This week I had a FOURTH flat tire! I was close enough to home that I could push the disabled bike back but then I had to take it to the bike shop because replacing a tube on this e-bike is really complicated. It took two guys to get the 62 lbs. bike up on the rack. Then the tech could look for the puncture and put in a new inner tube.
Louisville is a really beautiful city, something I am becoming more aware of and am enjoying more since I returned from Cambodia and started riding my bike through neighborhoods I never knew before. Today I had a 28-mile ride from Nazareth Home Clifton where I live to Iroquois Park in South Louisville where I used to live. Here is a photo on one of the lookouts in the park. Basically all you see is trees but under those trees are 150-year old neighborhoods and city streets. The city is green, not barren suburbs (we have those, too).
Iroquois Park is one of five parks inside the city which were laid out by Olmsted, the celebrated urban planner who designed Central Park, a masterpiece of landscape architecture, in New York City.
When I was born in 1944, my father was still in Germany in WWII. He never saw me until he came home when I was 2 years old. We lived in an apartment on South 4th Street in the Old Louisville neighborhood and I believe this is the building. I have only the vaguest recollections of our first family home but this is the only building on the block that I remember that matches my mental image. We lived here for a couple years and I remember Dad’s buddies from the war coming by.
Gone are those days, 70 years ago, when I would flip my bicycle upside down and change a tire or tighten the chain or oil the gears there in the backyard. Today my rear brake–hydraulic, like on a motorcycle–was not working properly so a bike tech had to bleed some air from the brake line with special tools and relevant experience. My brakes work now but it cost me $20!
I have been amazed at the architecture I have rediscovered in Louisville since my return here, partly because it’s common place and I just took it for granted before, and partly because I’m now riding everywhere on a bicycle and see things more closely and from different angles.
Yesterday I went to get a city bus pass and the TARC offices are in the old Union Station where the L&N Railroad was based.
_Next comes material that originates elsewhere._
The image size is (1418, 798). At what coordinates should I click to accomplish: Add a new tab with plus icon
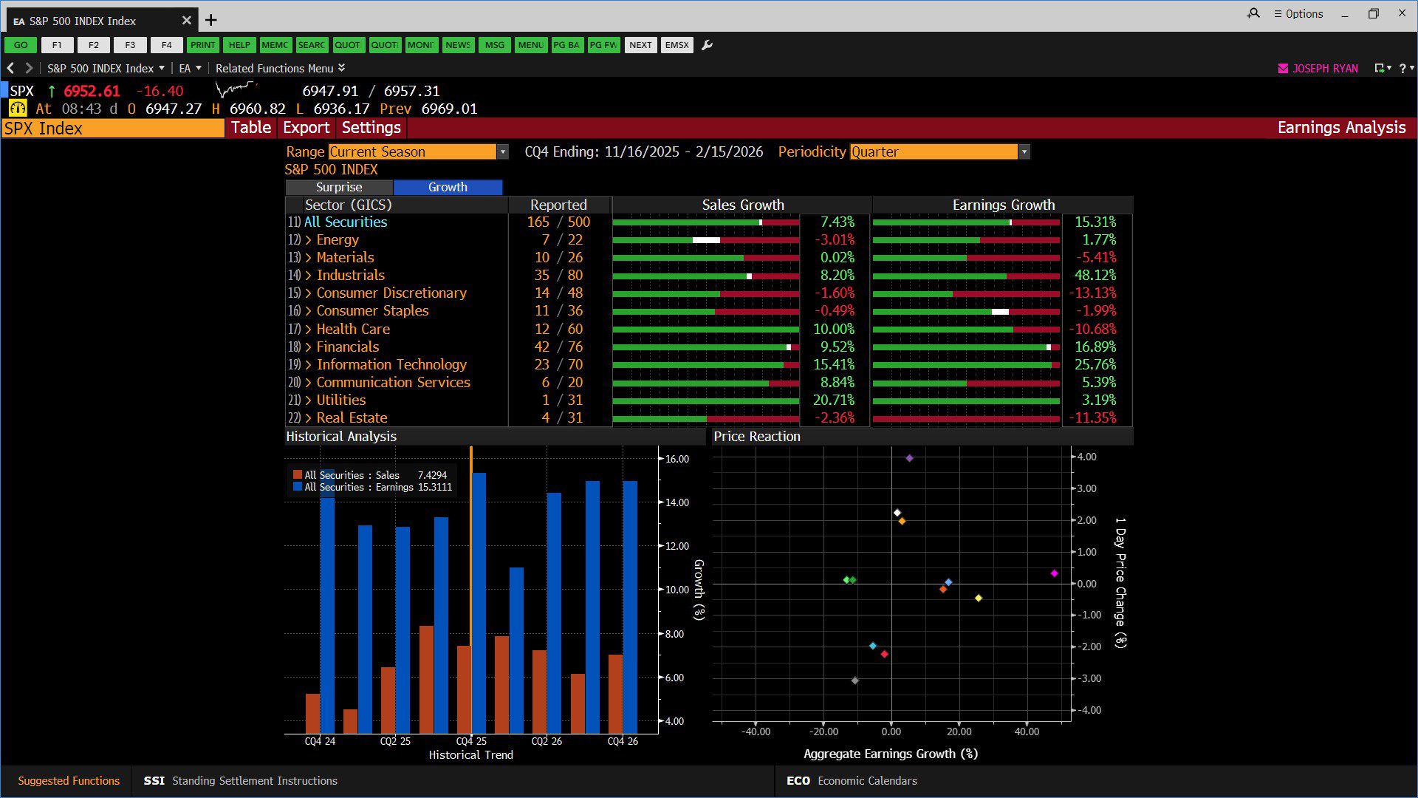pos(210,20)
It is a beautiful, distinctive building in downtown Louisville.
Greetings…. I’m still feeling my way along as a I readjust to Louisville and the US of A. Today’s The Record has my column about my experience. For those who might be interested, here is the link:
I moved to Nazareth Home at the end of August but I’m still not fully moved in. I still have papers to separate, some boxes to unload, and places that I need to find for various items. One on-going problem has been the bright afternoon sunlight coming into the living room/mostly office I’ve tried to create. Looking at computer monitors with a bright window beside them was tedious. Earlier I put up some curtains in my bedroom to block an extremely bright security light outside, and then today my sister Mary and her husband Mike helped me put up another set of curtains in the office. What a difference that makes!
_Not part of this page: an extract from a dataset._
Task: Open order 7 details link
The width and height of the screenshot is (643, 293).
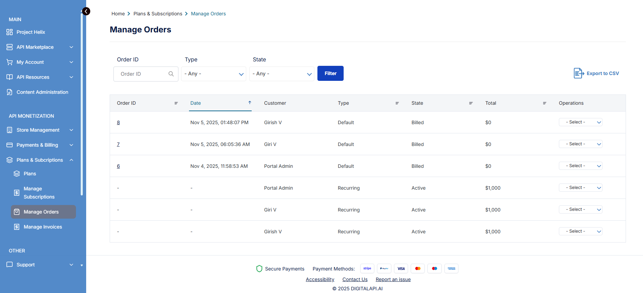Action: [118, 145]
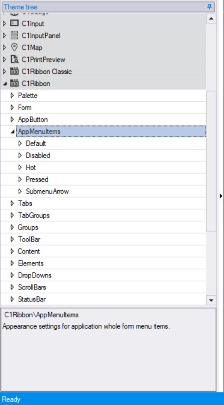Click the panel collapse arrow on right edge

coord(221,196)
Today a group of our cousins had lunch together and Marilyn gave us an old photo from 1928 showing four of the Dittmeier uncles in their youth. I was especially happy to see this early photo of my dad, Charlie (on the right).
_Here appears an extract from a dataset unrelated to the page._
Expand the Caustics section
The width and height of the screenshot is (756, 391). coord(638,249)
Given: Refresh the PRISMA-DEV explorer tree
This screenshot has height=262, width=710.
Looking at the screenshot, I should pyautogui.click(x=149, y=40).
This afternoon I took my bicycle out for a short ride to Kroger’s and had my first flat tire. I’ve been anticipating it and wondering about the timing and where I would be. Fortunately it was only two or three miles from my home. I called my super biker brother-in-law who also has a truck and he picked me up and we took the bike to the shop where I bought it because I have never changed a tire on a bike with a motor in the hub. It’s going to be expensive to let them fix the flat but I’ll learn what needs to be done. Mike’s wife, my sister, has a twin bike like mine and Mike called her and she agreed I could borrow her bike till mine is fixed so we went to their house in the truck and picked it up and brought it to Nazareth Home. That’s it above, some funny shade of pink–or is it purple? Or is it….? Whatever the color, it rolls so I’m fixed for a few days. Thanks, Mary!
The section of Kentucky is noted for what we call “knobs,” small hills 300 to 900 feet tall that dot the undulating countryside. The farms and fields and knobs are a beautiful part of the state.
Bardstown, Kentucky is the nearest small city to Gethsemani and is the bourbon capital of the world. Jim Beam, Maker’s Mark–all the big whisky names come from here. And throughout the county are these large whisky-ageing warehouses where barrels of whisky are kept for three to fifteen years before being bottled. Kentucky has more barrels of ageing whisky than it does people.
We had two conferences today and we often stay together to talk afterwards.
Fr. George Otuma is the pastor of St. Boniface Church where I help out with Sunday masses so he’s my new boss.